CPI(ML) General Secretary Com. Dipankar Bhattacharya saluted the people of Bihar for shattering the BJP’s dream of furthering their agenda of destroying the country’s democratic and multicultural fabric. He pointed out that this result is not the outcome of one single day. Over the last 10 years Nitish has been instrumental in encouraging the growth of the BJP in Bihar. The poor, dalit, working class, students, women, and minorities in Bihar were not happy with this and had always protested, creating the climate for the present mandate. There was anger against the undeclared emergency in the country, earlier expressed by intellectuals returning awards, and now expressed by the people of Bihar. He said that the ‘Mandal-2’ and ‘development’ promises of the Mahagathbandhan government are false promises. Culprits in carnages have been acquitted in spite of overwhelming evidence, activists have been jailed with false cases slapped on them, education and land reforms have been put in cold storage, industries are shutting down, and privatization is rampant in education, health and other sectors. The Left must unite and fight strongly on all these issues.

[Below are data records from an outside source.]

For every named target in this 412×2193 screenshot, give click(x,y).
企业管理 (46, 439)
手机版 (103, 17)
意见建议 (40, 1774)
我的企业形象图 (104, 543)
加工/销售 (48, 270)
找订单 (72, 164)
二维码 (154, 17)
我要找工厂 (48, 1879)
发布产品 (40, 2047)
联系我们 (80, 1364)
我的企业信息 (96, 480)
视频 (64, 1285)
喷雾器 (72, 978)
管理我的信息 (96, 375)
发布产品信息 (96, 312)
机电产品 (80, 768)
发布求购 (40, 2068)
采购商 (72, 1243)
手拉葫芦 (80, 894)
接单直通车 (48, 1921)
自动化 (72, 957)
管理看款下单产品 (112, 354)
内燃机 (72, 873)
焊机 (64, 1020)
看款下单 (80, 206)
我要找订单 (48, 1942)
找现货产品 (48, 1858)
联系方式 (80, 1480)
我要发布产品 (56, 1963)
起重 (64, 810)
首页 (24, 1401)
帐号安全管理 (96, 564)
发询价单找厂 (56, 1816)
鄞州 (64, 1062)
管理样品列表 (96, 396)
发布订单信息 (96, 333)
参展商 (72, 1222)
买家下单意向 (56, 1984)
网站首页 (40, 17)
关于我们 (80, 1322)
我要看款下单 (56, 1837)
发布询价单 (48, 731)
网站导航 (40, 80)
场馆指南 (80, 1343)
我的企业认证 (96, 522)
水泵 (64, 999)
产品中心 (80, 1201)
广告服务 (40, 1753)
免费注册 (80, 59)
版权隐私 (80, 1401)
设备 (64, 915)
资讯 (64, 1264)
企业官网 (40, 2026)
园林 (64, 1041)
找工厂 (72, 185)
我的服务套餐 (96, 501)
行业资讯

CPI(M) State Secretariat member Arun Kumar Mishra and CPI State Secretariat member Akhilesh Kumar spoke at the convention. They said that the Bihar elections have brought the Left as a viable third force in India. Nitish and Lalu cannot be relied upon to stop fascist forces; this can be accomplished only by a concerted effort of the united Left.
CPI(ML) MLAs from Tarari and Balrampur, Sudama Prasad and Mahboob Alam vowed to raise the issues of irrigation, sharecroppers’ rights, agrarian reforms, false cases on activists, and other important issues inside the Assembly as well as outside on the streets. They said that victory of left candidates amidst an extreme polarization reflects the earnest urge of people of Bihar for intensification of struggles on various basic issues.
AIARLA President Rameshwar Prasad said that those fighting for dalit rights are being slapped with false cases and thrown into jail, which is why Comrades Satyadev Ram, Amarjeet Kushwaha, and Manoj Manzil had to fight the elections from inside jail. RYA Bihar President Raju Yadav and AISA State Secretary Ajit Kushwaha spoke of the need for a pervasive agitation on student issues such as the dismal condition of education, scarcity of jobs, lack of campus democracy, and exorbitant fees due to privatization of education. AICCTU leader Ranvijay Kumar said that the Nitish government has always suppressed workers’s legitimate demands of ending the contractual labour, equal pay for equal work, and regularization of jobs; these issues remain unresolved and we must unite and agitate to force the Mahagathbandhan government to address them. AIPWA State Secretary Shashi Yadav said that women workers on contractual and honorarium basis would be further organized and their struggle carried forward.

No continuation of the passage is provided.